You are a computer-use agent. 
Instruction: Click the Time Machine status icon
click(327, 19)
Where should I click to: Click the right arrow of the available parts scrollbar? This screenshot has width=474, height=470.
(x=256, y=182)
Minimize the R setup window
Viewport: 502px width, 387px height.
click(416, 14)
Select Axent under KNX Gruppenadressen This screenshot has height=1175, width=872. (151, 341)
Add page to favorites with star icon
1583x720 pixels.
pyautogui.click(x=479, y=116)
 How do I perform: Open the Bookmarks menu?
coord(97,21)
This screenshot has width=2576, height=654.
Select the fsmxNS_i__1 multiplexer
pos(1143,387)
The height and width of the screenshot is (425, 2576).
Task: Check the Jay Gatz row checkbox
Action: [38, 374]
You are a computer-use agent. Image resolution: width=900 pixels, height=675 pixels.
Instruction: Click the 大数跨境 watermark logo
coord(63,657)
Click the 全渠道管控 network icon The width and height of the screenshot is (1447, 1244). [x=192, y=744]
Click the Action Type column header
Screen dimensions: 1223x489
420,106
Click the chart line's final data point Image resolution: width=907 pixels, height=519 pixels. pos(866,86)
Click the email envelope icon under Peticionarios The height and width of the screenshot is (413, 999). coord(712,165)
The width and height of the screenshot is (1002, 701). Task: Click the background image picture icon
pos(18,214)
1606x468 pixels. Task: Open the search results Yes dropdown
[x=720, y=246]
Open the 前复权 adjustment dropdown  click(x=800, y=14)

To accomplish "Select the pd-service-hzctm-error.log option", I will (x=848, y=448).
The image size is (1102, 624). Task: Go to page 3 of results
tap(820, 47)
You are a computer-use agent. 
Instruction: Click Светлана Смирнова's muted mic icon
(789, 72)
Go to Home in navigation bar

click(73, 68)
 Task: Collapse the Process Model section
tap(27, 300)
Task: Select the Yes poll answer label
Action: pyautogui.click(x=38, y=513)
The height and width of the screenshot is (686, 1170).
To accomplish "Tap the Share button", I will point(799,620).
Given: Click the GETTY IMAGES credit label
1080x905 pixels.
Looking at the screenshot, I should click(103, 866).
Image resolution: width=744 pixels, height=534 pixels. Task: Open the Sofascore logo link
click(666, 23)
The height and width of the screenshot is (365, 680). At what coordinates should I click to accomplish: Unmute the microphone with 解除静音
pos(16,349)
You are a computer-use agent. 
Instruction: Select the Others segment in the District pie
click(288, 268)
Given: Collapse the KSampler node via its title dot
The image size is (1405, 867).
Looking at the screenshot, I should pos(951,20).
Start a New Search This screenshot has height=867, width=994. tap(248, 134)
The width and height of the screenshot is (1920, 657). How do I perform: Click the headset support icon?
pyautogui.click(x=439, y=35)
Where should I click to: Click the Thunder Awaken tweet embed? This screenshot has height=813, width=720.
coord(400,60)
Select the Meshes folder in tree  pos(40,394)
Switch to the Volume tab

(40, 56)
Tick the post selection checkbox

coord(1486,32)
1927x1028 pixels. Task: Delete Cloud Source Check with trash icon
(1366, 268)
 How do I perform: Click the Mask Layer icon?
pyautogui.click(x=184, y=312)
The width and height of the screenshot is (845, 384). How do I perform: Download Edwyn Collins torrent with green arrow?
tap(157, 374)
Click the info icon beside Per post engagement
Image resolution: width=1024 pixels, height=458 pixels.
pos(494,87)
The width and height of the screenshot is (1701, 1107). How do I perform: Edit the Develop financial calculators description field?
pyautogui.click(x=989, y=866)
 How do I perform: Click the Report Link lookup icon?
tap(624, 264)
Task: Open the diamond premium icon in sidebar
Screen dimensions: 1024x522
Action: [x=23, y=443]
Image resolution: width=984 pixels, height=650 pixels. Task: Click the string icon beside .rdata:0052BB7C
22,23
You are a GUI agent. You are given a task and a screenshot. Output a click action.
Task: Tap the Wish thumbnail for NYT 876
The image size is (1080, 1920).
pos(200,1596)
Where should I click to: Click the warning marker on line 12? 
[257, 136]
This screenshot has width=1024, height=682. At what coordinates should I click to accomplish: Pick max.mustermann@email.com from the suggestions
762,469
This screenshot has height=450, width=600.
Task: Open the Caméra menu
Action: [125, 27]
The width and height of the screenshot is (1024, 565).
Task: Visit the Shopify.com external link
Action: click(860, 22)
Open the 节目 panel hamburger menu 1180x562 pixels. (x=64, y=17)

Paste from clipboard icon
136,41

= = =

WHAT NEEDS TO BE DONE:
Each of the records above is to be copied exactly.

RESULT BELOW:
You are a computer-use agent. 
Instruction: Click the Time Machine status icon
click(327, 19)
Where should I click to: Click the right arrow of the available parts scrollbar? This screenshot has width=474, height=470.
(x=256, y=182)
Minimize the R setup window
Viewport: 502px width, 387px height.
click(416, 14)
Select Axent under KNX Gruppenadressen This screenshot has height=1175, width=872. (151, 341)
Add page to favorites with star icon
1583x720 pixels.
pyautogui.click(x=479, y=116)
 How do I perform: Open the Bookmarks menu?
coord(97,21)
This screenshot has width=2576, height=654.
Select the fsmxNS_i__1 multiplexer
pos(1143,387)
The height and width of the screenshot is (425, 2576).
Task: Check the Jay Gatz row checkbox
Action: [38, 374]
You are a computer-use agent. Image resolution: width=900 pixels, height=675 pixels.
Instruction: Click the 大数跨境 watermark logo
coord(63,657)
Click the 全渠道管控 network icon The width and height of the screenshot is (1447, 1244). [x=192, y=744]
Click the Action Type column header
Screen dimensions: 1223x489
420,106
Click the chart line's final data point Image resolution: width=907 pixels, height=519 pixels. pos(866,86)
Click the email envelope icon under Peticionarios The height and width of the screenshot is (413, 999). coord(712,165)
The width and height of the screenshot is (1002, 701). Task: Click the background image picture icon
pos(18,214)
1606x468 pixels. Task: Open the search results Yes dropdown
[x=720, y=246]
Open the 前复权 adjustment dropdown  click(x=800, y=14)

To accomplish "Select the pd-service-hzctm-error.log option", I will (x=848, y=448).
The image size is (1102, 624). Task: Go to page 3 of results
tap(820, 47)
You are a computer-use agent. 
Instruction: Click Светлана Смирнова's muted mic icon
(789, 72)
Go to Home in navigation bar

click(73, 68)
 Task: Collapse the Process Model section
tap(27, 300)
Task: Select the Yes poll answer label
Action: pyautogui.click(x=38, y=513)
The height and width of the screenshot is (686, 1170).
To accomplish "Tap the Share button", I will point(799,620).
Given: Click the GETTY IMAGES credit label
1080x905 pixels.
Looking at the screenshot, I should click(103, 866).
Image resolution: width=744 pixels, height=534 pixels. Task: Open the Sofascore logo link
click(666, 23)
The height and width of the screenshot is (365, 680). At what coordinates should I click to accomplish: Unmute the microphone with 解除静音
pos(16,349)
You are a computer-use agent. 
Instruction: Select the Others segment in the District pie
click(288, 268)
Given: Collapse the KSampler node via its title dot
The image size is (1405, 867).
Looking at the screenshot, I should pos(951,20).
Start a New Search This screenshot has height=867, width=994. tap(248, 134)
The width and height of the screenshot is (1920, 657). How do I perform: Click the headset support icon?
pyautogui.click(x=439, y=35)
Where should I click to: Click the Thunder Awaken tweet embed? This screenshot has height=813, width=720.
coord(400,60)
Select the Meshes folder in tree  pos(40,394)
Switch to the Volume tab

(40, 56)
Tick the post selection checkbox

coord(1486,32)
1927x1028 pixels. Task: Delete Cloud Source Check with trash icon
(1366, 268)
 How do I perform: Click the Mask Layer icon?
pyautogui.click(x=184, y=312)
The width and height of the screenshot is (845, 384). How do I perform: Download Edwyn Collins torrent with green arrow?
tap(157, 374)
Click the info icon beside Per post engagement
Image resolution: width=1024 pixels, height=458 pixels.
pos(494,87)
The width and height of the screenshot is (1701, 1107). How do I perform: Edit the Develop financial calculators description field?
pyautogui.click(x=989, y=866)
 How do I perform: Click the Report Link lookup icon?
tap(624, 264)
Task: Open the diamond premium icon in sidebar
Screen dimensions: 1024x522
Action: [x=23, y=443]
Image resolution: width=984 pixels, height=650 pixels. Task: Click the string icon beside .rdata:0052BB7C
22,23
You are a GUI agent. You are given a task and a screenshot. Output a click action.
Task: Tap the Wish thumbnail for NYT 876
The image size is (1080, 1920).
pos(200,1596)
Where should I click to: Click the warning marker on line 12? 
[257, 136]
This screenshot has width=1024, height=682. At what coordinates should I click to accomplish: Pick max.mustermann@email.com from the suggestions
762,469
This screenshot has height=450, width=600.
Task: Open the Caméra menu
Action: [125, 27]
The width and height of the screenshot is (1024, 565).
Task: Visit the Shopify.com external link
Action: click(860, 22)
Open the 节目 panel hamburger menu 1180x562 pixels. (x=64, y=17)

Paste from clipboard icon
136,41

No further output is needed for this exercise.